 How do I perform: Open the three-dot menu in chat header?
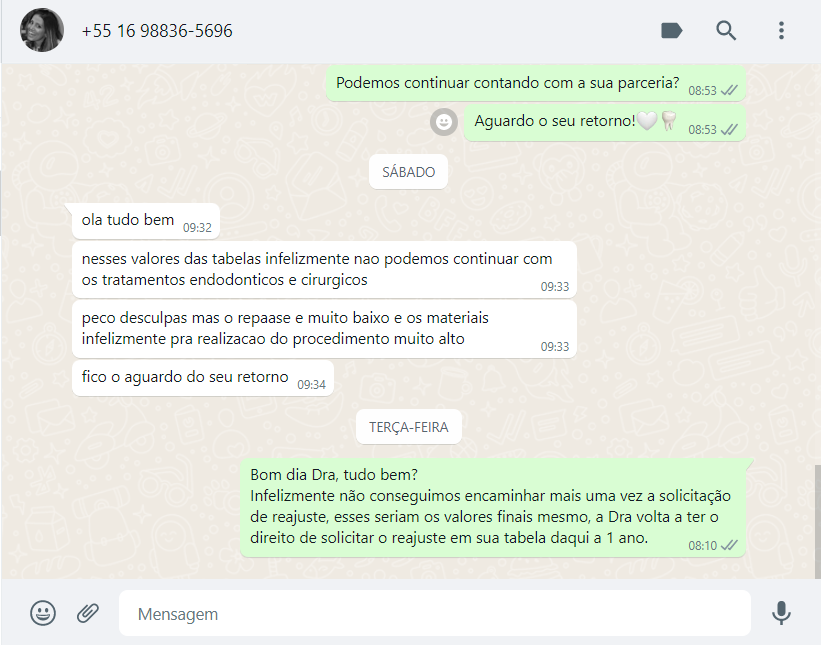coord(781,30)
::::::
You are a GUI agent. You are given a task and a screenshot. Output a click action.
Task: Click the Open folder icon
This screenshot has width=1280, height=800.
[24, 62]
::::::
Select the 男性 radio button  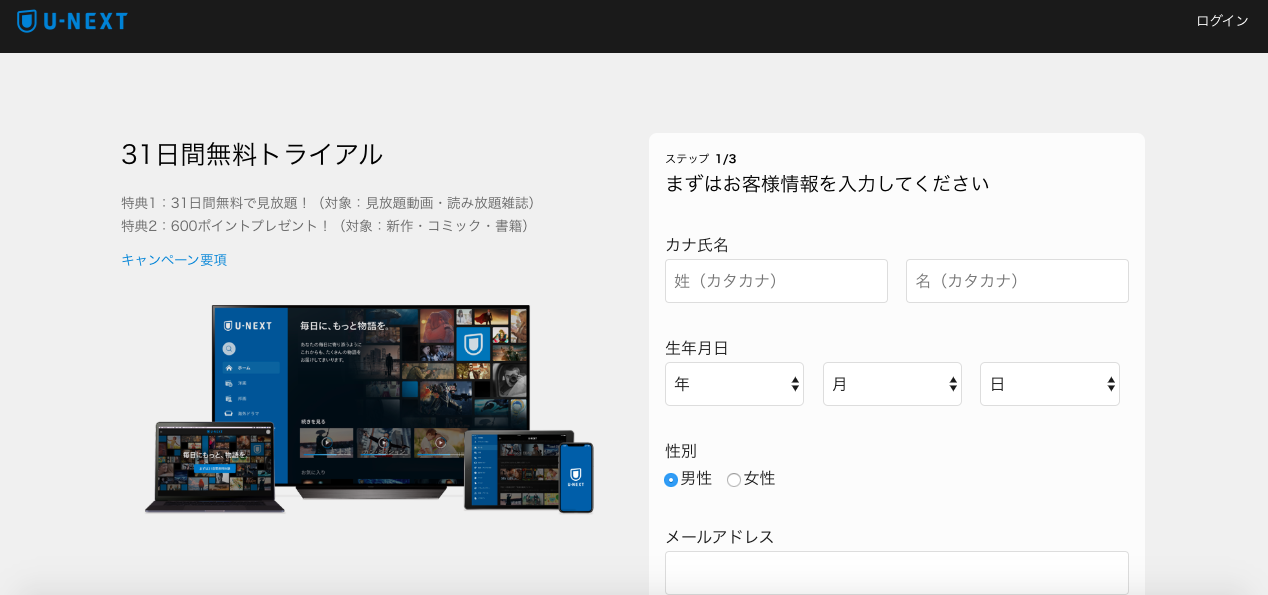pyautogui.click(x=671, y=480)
::::::
:: Written task ::
Add 24 to every coordinate in the answers within the data running from the line that contains "How do I perform: Open" through the line that contains "coord(781,30)", and write out only those lines again in full, requests included. Leave the pictures out.

:: Completed exercise ::
 How do I perform: Open the three-dot menu in chat header?
coord(805,54)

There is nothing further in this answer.